Enquêtes internes : un guide de bonnes pratiques rédigé par des avocats  (2)

Enquêtes internes : un guide de bonnes pratiques rédigé par des avocats (2)

08.07.2020

Gestion d'entreprise

Le Conseil national des barreaux a publié vendredi dernier un guide de retours d'expériences sur les enquêtes internes. Les avocats délivrent leur conseils pour éviter d'adresser des documents aux autorités de poursuites étrangères en contrevenant à la loi de blocage et au RGPD.

Les entreprises françaises peuvent, dans le cadre d’une enquête interne, être sollicitées ou contraintes par des autorités de poursuite ou de régulation étrangères à communiquer certains éléments de preuves concernant leurs activités et leurs salariés. Or, « ces informations ne peuvent être transmises à l’étranger que dans le respect des dispositions de la loi de blocage, d’une part, et du RGPD, d’autre part », rappelle le guide.
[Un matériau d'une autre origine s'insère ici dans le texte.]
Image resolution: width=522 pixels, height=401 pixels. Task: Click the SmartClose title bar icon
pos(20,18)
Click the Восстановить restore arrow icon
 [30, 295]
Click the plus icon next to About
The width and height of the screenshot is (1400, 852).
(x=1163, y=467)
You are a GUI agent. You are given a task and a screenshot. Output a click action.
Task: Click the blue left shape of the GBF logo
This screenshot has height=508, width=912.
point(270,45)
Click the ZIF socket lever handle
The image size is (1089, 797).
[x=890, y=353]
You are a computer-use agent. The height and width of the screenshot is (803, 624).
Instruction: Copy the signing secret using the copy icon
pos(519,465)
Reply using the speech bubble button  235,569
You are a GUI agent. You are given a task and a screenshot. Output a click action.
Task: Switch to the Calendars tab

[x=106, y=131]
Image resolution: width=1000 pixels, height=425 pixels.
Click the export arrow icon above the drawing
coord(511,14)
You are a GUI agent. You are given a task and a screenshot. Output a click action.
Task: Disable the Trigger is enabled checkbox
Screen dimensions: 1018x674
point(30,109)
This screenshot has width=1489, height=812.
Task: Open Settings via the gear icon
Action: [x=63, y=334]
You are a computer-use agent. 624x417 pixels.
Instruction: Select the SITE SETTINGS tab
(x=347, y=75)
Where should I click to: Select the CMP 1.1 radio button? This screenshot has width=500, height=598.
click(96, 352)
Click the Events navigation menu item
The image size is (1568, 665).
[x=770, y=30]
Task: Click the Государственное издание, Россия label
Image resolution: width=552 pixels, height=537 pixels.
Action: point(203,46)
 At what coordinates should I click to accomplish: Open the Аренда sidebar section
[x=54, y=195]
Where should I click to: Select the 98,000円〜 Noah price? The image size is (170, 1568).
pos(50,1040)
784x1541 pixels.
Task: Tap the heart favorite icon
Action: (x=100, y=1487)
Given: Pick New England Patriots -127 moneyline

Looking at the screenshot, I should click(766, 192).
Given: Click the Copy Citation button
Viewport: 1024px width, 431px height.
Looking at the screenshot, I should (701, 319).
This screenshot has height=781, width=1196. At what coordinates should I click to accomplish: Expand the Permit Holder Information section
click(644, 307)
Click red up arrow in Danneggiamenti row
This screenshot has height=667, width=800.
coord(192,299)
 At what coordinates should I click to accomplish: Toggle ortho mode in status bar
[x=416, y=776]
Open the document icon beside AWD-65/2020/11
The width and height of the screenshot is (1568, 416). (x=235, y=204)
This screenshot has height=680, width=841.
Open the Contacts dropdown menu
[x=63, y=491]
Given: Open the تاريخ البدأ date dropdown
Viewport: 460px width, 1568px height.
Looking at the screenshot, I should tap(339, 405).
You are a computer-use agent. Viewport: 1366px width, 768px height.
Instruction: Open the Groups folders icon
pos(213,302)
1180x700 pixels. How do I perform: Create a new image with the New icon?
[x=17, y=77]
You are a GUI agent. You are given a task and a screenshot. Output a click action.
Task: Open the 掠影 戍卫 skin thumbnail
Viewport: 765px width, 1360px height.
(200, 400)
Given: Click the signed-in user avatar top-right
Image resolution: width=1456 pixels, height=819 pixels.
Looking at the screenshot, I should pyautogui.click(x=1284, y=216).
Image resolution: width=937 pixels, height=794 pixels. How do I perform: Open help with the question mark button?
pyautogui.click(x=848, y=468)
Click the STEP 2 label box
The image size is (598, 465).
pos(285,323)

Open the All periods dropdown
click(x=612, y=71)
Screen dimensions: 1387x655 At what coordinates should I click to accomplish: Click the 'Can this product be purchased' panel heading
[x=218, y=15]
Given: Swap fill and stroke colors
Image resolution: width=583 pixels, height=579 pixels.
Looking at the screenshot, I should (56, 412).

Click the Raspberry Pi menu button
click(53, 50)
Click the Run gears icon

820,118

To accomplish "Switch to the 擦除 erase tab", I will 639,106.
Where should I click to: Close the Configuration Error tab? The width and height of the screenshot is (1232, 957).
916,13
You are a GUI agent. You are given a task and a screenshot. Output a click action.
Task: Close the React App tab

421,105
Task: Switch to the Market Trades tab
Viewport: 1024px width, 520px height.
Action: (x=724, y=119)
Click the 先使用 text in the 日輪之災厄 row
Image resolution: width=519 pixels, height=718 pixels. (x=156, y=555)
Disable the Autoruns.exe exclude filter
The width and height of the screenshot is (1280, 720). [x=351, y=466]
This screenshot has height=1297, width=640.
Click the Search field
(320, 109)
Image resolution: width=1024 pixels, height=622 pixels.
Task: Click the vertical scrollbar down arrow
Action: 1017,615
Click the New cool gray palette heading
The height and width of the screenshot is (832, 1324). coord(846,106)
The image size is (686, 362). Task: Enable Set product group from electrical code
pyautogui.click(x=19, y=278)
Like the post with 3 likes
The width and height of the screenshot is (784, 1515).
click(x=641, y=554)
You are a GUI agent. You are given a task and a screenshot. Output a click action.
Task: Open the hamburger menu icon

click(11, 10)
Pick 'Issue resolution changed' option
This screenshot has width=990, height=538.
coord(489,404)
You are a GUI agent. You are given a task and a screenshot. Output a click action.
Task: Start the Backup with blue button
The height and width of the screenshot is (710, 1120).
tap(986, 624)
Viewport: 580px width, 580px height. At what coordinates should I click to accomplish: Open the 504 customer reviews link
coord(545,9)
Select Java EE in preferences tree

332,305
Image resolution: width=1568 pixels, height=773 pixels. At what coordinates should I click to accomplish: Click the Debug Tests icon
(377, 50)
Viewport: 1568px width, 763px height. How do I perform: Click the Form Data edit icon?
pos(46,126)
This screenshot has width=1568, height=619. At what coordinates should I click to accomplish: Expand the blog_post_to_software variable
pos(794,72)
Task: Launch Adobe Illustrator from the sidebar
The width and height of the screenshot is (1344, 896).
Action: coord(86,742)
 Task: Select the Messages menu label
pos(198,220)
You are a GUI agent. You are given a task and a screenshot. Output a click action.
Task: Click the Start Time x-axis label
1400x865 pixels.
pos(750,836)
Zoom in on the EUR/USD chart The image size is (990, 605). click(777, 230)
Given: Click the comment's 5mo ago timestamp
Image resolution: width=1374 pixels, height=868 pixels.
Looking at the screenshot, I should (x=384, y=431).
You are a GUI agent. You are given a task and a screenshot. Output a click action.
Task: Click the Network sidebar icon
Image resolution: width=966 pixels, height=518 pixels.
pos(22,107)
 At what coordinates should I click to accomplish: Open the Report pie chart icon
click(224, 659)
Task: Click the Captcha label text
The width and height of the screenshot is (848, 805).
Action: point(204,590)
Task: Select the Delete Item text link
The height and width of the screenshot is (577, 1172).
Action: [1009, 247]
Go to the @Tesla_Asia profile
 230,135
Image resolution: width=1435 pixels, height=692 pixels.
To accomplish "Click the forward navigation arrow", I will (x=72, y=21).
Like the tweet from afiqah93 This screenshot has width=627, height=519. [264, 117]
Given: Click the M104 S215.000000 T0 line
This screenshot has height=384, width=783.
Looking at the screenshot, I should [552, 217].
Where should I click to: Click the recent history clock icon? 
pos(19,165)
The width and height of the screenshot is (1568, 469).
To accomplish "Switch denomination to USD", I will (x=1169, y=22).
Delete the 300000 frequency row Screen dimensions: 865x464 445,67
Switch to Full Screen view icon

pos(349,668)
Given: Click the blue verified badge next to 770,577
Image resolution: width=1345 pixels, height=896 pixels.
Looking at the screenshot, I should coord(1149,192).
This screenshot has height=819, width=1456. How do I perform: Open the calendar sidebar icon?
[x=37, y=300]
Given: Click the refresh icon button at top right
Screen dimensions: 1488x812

Mais, dans la pratique, le respect du RGPD et de la loi de blocage « dans leur rédaction actuelle » pose des difficultés, et les entreprises françaises n’ont bien souvent pas d’autre choix que de devoir trancher entre « résister en application du droit français ou coopérer par nécessité avec les autorités étrangères, au risque de violer la loi française et le RGPD ». Commandé par le gouvernement français, le rapport Gauvain émet plusieurs propositions visant à moderniser la loi dite de blocage. En attendant, le guide formule plusieurs recommandations pratiques pour pallier ces difficultés. 

Recourir aux procédures prévues par la Convention de La Haye

La première solution est de nature procédurale. Elle consiste à recourir aux procédures prévues par la Convention de La Haye et « notamment celle du Chapitre II qui permet la désignation d’un commissaire autorisé à accomplir des actes d’instruction sur le territoire français ». Cette solution « rapide et peu encombrante », « applicable uniquement en matière civile et commerciale », et pouvant contribuer « à l’établissement de la bonne foi de l’entreprise », nécessite toutefois « l’autorisation d’une autorité judiciaire compétente qui en fixe les conditions spécifiques de mise en œuvre ».

Dans tous les cas, « il convient de rappeler aux autorités étrangères qu’une demande d’entraide judiciaire doit être effectuée auprès de leurs homologues français ». Et, « en tout état de cause, le juge des référés a compétence pour faire obstacle à des demandes d’obtention de preuves hors Convention de La Haye ou qui ne remplissent pas les conditions établies par la France dans ses réserves conventionnelles dès lors que ces demandes constituent un trouble manifestement illicite ».

Loi de blocage, respect du RGPD : des solutions pratiques

Le guide présente ensuite des solutions pratiques inspirées d’enquêtes internes menées en France par des avocats français. En ce qui concerne le respect de la loi de blocage « il est utile d’entamer dès le début de l’enquête des négociations avec l’autorité étrangère (…) dans le but de réduire le champ de la requête formulée », et il peut s’avérer pertinent de faire valoir que, en fonction de leur nature, certaines informations « sont susceptibles de correspondre à des documents ou renseignements d’ordre économique, commercial, industriel, financier ou technique [qui] ne sauraient faire l’objet d’un transfert ». Il est d’ailleurs préférable de choisir « un prestataire forensics pouvant héberger toutes les données en France ».

Pour respecter le RGPD, tout transfert de données à un pays tiers doit se faire en suivant « une approche stratifiée » : « le responsable de traitement détermine la base légale de son transfert en se demandant d’abord s’il existe une décision d’adéquation, puis s’il y a des garanties appropriées, si des règles d’entreprises contraignantes ont été déterminées, et enfin, en dernier recours, si les dérogations pour situation particulière peuvent s’appliquer » - dérogations qui doivent s’interpréter « de manière restrictive ».

S’agissant des salariés ou des tiers non directement visés par l’enquête et/ou pour lesquels l’information préalable ou le recueil d’un consentement écrit est difficile, « un caviardage des données personnelles pertinentes constitue une option permettant de préserver la confidentialité et l’anonymat ». Et si des filiales de l’entreprise française visée par la requête se situent à l’étranger, « il est utile de vérifier la nationalité et la loi applicable à la relation avec les salariés et les tiers concernés, certaines données pouvant par ailleurs déjà être disponibles sur le territoire étranger ». 

Le guide consacre également une fiche pratique récapitulative de l’ensemble des problématiques transfrontalières qui peuvent se présenter dans le cadre d’une enquête interne conduite par un avocat inscrit à un barreau français.